BEIRUT (AP) — Lebanon’s prime minister said on Thursday that his government will seek financial assistance from the International Monetary Fund based on an economic and financial reform plan approved earlier in the day.

Hassan Diab described the plan adopted unanimously by the Cabinet as a comprehensive “roadmap” for dealing with the country’s spiraling financial crisis amid a currency collapse and nationwide protests.

“Today, I can say that we are going the right way to extract Lebanon from its deep financial crisis,” Diab told reporters after the meeting.

International donors have long demanded that Lebanon institute major economic changes and anti-corruption measures to unlock 11 billion dollars in donor pledges made in 2018. Despite local opposition by some parties, including the powerful Hezbollah, the IMF is now widely seen as the option available to Lebanon to secure assistance.

The plan was finalized following several days of violent confrontations between protesters and Lebanese security forces that saw dozens of angry youth vandalizing local banks in the northern city of Tripoli and the southern port city of Sidon. The violence left one protester dead and several injured on both sides in some of the most serious anti-government rioting triggered by the economic crisis amid a weeks-long coronavirus lockdown.

Lebanese politicians have traded blame over who is responsible for the crisis, the worst since Lebanon’s 15-year civil war ended in 1990.

“With this plan as a base, we ... will go ahead and ask for a program with the International Monetary fund and have official negotiations with our creditors for eurobonds, and therefore ease the burden on our people,” Diab said.

The country's economic crisis rooted in decades of corruption and mismanagement deepened after nationwide protests against the political class erupted in October. Meanwhile, banks have imposed informal capital controls, limiting withdrawal of dollars and foreign transfers in the country, and the cash-strapped government announced in March it is defaulting on its sovereign debt for the first time.

Most are now looking to the IMF, hoping the economic rescue plan opens the door for talks of financial assistance. So far the IMF has only offered Lebanon technical assistance and the government has not formally sought financial support.

Panic and anger have gripped the public as they watched the national currency, the Lebanese pound, which has been pegged to the dollar for almost three decades, plummet, losing more than 60% of its value in recent weeks. Public debt has soared while the economy contracted and foreign inflows dried up in the already heavily indebted country that relies on imports for most of its basic goods.

The tiny Mediterranean country of about 5 million people is one the most indebted in the world, with the national debt forming nearly 170% of the GDP. Nationwide protests broke out in October against the country's political class because of widespread corruption and mismanagement of resources.

Diab said the five-year plan aims to reduce the current account deficit to 5.6% and to secure $10 billion of external support — in addition to the $11 billion pledges in 2018 by international donors.

The plan also envisions growth would return to positive in 2022 and promises assistance for the needy. The plan also aims to restore an initial budget surplus by 2024, structuring the sovereign debt portfolio and reducing the ratio of public debt to GDP to less than 100 % from the current 170%.

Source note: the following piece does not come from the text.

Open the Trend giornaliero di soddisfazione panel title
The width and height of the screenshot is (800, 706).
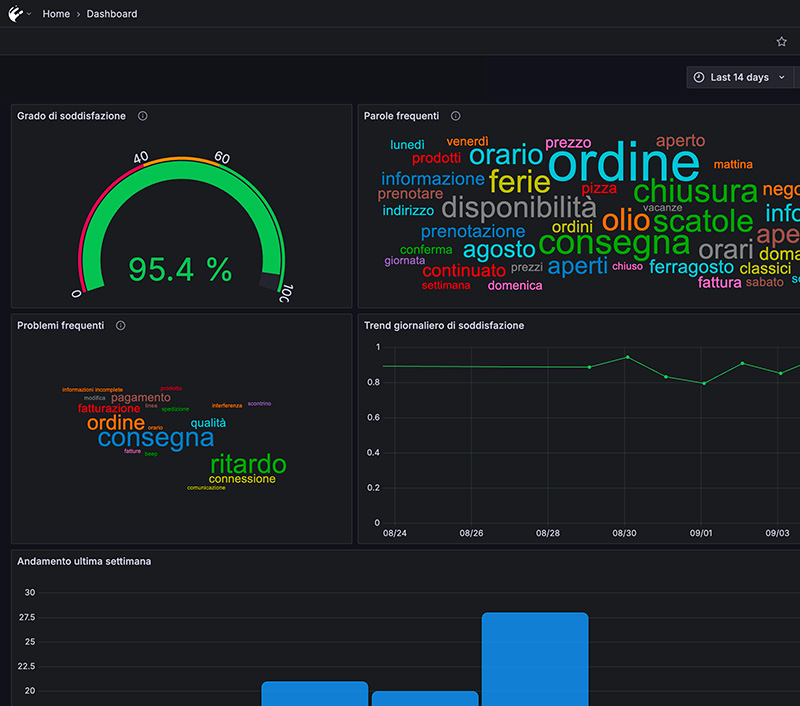pos(443,326)
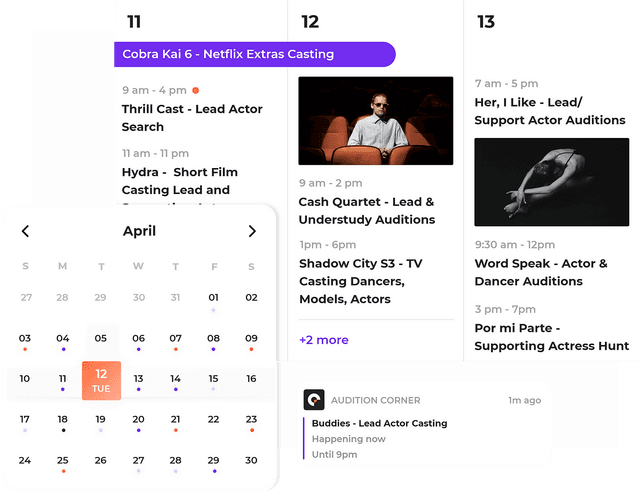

“I call on all Lebanese to consider this day as a turning point for a better future for our country. The road ahead will not be easy, but our determination and optimism will help us overcome our difficulties as we look to better days ahead. If we all unite, we will definitely reach the desired success in the future," Diab said

Diab’s government came to office in January after his predecessor, Saad Hariri, stepped down in the face of mass protests. But the new Cabinet quickly became embroiled in a nationwide health crisis over the novel cornavirus, a crisis that deepened the country’s economic recession.